«A Rogoredo i ragazzi non sono invisibili ma dimenticati»

Viaggio nel "boschetto della droga" alla periferia di Milano, con Simone Feder, psicologo e da anni è impegnato per "salvare" i ragazzi dalla rete dello spaccio
February 24, 2026
«A Rogoredo i ragazzi non sono invisibili ma dimenticati»
Due persone camminano nIl cosiddetto "boschetto di Rogoredo", da anni al centro di proteste da parte dei residenti/ ANSA
«Il clima si è fatto ancora più complesso. Il problema grosso è che si parla di un fatto purtroppo accaduto a Rogoredo, ma non si parla di Rogoredo». Simone Feder, psicologo ed educatore, coordinatore del Team Rogoredo che da anni opera in questi luoghi, rilegge i fatti recenti e tratteggia una differenza sottile ma fondamentale. «Oltre le vicende della cronaca, c’è la realtà di chi vive la sofferenza del bosco e della stazione, ma ancora non si guarda in faccia a livello umano a quel che succede lì – rileva Feder -. Ed è qualcosa che ci interroga tutti». Perché c’è una riflessione che viene spesso ripetuta: «Non è vero che questi ragazzi sono “invisibili”, la loro situazione è sotto gli occhi di chiunque passi da qua: questi ragazzi sono dimenticati, è diverso».

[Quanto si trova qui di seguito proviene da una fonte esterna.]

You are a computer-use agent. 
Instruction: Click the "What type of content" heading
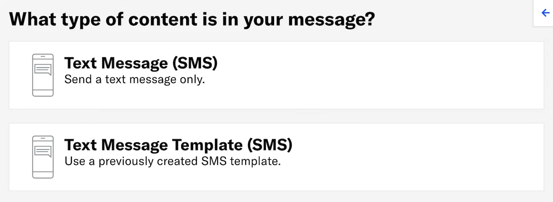(192, 19)
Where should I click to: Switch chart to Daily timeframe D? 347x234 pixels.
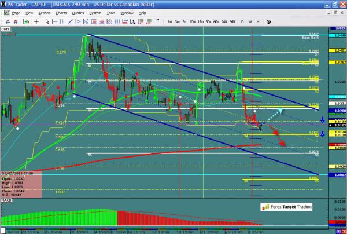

La tensione è una costante in questo lembo della periferia di Milano che si spinge verso San Donato; lo era prima, è diventata sempre più pesante negli ultimi mesi. Le cicliche operazioni ad alto impatto delle forze dell’ordine, le identificazioni di centinaia di persone, il presidio rafforzato per le Olimpiadi (il palazzetto Santa Giulia dove l'hockey a stelle e strisce ha fatto l'oro è poco distante, ndr) , il sangue versato tra gennaio e febbraio (una dinamica ben differente, ma ugualmente tragica, è quella che ha causato la morte di Liu Wenham, 30enne cinese con problemi psichiatrici, dopo una sparatoria con la polizia) e il vorticoso ricambio delle droghe disegnano un’ampia costellazione di criticità.

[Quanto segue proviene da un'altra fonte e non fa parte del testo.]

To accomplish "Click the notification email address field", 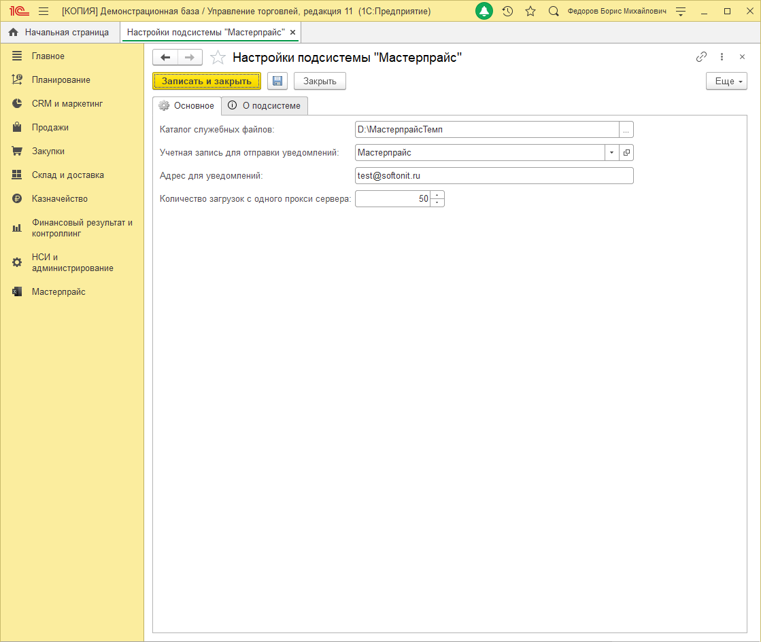I will 494,176.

«Tra le persone che incontriamo nel boschetto o in stazione c’è una forte ansia – riconosce Feder –. C’è timore e spaesamento, una sorta di disorientamento. Tutti sanno che l’attenzione su questa zona è ai massimi livelli e avvertono anche loro una pressione». Lui ogni mercoledì sera è lì. I volti di chi s’avvicina ai volontari per sfamare il corpo e l’anima, in cerca di un panino o di una parola, raccontano di una fatica difficile da sopportare; sul corpo, specie sulle gambe, in molti hanno piaghe profonde: sono le infezioni causate dall’uso delle siringhe e dalle sostanze con cui vengono “tagliate” le droghe. Un ragazzo dell’Est arriva tenendo ancora al polso il “braccialetto” di un ospedale, la traccia di un ricovero avvenuto nei giorni precedenti: per i più fragili, è un avanti e indietro costante.
Inchieste e blitz scalfiscono poco questa quotidianità: lungo via Sant’Arialdo, la lingua d’asfalto che separa quel che resta del boschetto e i meandri della stazione dove s’è spostato l’epicentro del consumo, periodicamente vengono rifatte le reti e le cancellate che proteggono i binari, ma in tempo zero quelle barriere sono già divelte. A Rogoredo, i bazar dello spaccio non chiudono mai e anzi segnalano continui mutamenti: «Nelle ultime settimane – osserva Feder – circola molto più crack (un derivato ancora peggiore della cocaina, ndr), che viene venduto già “cucinato” (cioè già preparato per il consumo, mentre solitamente i pusher cedono la sostanza ancora da scaldare, ndr). Ne sta girando tantissimo, e anche chi solitamente usa l’eroina ora è passato a questa sostanza: l’effetto è devastante, la dipendenza molto forte. E le persone stanno sempre più male, molte di loro sono davvero in condizioni precarie: dilagano le infezioni, questa è ormai una questione anche sanitaria».
Eppure, persino qui, c’è spazio perché filtri un raggio di speranza. Speranza concreta: «Solo nell’ultima settimana abbiamo accompagnato ben quattro giovani verso un percorso in una comunità di recupero per superare la tossicodipendenza – segnala Feder –, ogni anno ci proviamo con un’ottantina di persone che frequentano Rogoredo. Qualcuno matura questa scelta dopo essere entrato in carcere, cioè dopo un’esperienza tra le più drastiche ma che può porre un punto fermo nella loro vita, però l’elemento decisivo è dato dalla potenza della relazione e dell’ascolto. Nascono così legami che durano nel tempo, si mantengono i contatti per vedere la rinascita di questi giovani. Che, a volte, possono recuperare la propria vita».